Großbritannien:Der Scharfmacher ist endlich weg

Die Hardcore-Brexiteers in der Regierung werden nicht mehr gebraucht und sind am Ende. Ob aber Premier Johnson den Briten nach dem Ausscheiden seines Chefberaters und Scharfmachers mehr Ruhe und Verlässlichkeit gönnt, ist noch nicht ausgemacht.

Von Alexander Mühlauer

Der Rückzug von Boris Johnsons Chefberater ist eine gewaltige Zäsur für die Regierung in London. Dominic Cummings stand wie kein Zweiter für den radikalen Brexit-Kurs des Premiers. Sein Abgang bedeutet das Aus für die Vote-Leave-Gang im Zentrum der Macht. Die Hardcore-Brexiteers sind am Ende. Johnson hat recht, dass er sich von ihnen trennt. Er braucht sie jetzt nicht mehr. Zum Jahreswechsel endet die Brexit-Übergangsphase, vom 1. Januar an wird das Vereinigte Königreich das sein, was Johnson unter einem souveränen Staat versteht.

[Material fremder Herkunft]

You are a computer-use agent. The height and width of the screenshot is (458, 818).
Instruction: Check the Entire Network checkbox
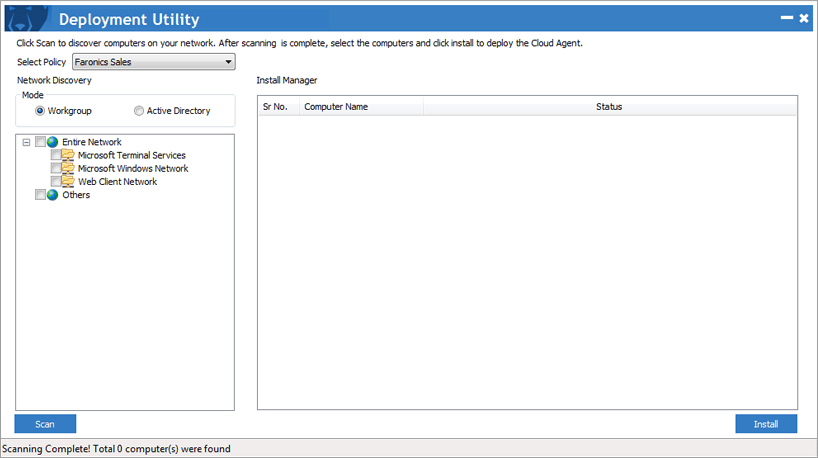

Cummings war für den Premier lange Zeit unverzichtbar. Der Vordenker der Leave-Kampagne erfand den genialen Slogan "Get Brexit done" und hatte damit einen großen Anteil an Johnsons Wahlsieg. Der Politstratege rückte die Tories so weit nach rechts, dass die Brexit Party von Nigel Farage überflüssig wurde. Dass die Konservative Partei seitdem keine konservative Partei mehr ist, war Cummings vollkommen egal.

In der Corona-Pandemie hat sich gezeigt, dass der konfrontative Politikstil à la Cummings nicht mehr funktioniert. Nach den anstrengenden Brexit-Jahren gibt es im Vereinigten Königreich eine Sehnsucht nach mehr Ruhe und Verlässlichkeit in der Regierung. Ob Johnson das wirklich verstanden hat, wird sich jetzt zeigen: Er sollte endlich ein Freihandelsabkommen mit der EU schließen, um weiteren Schaden von seinem Land abzuwenden. Die Gefahr des Scheiterns ist noch nicht gebannt - aber mit Cummings' Abgang ist ein Deal sehr viel wahrscheinlicher geworden.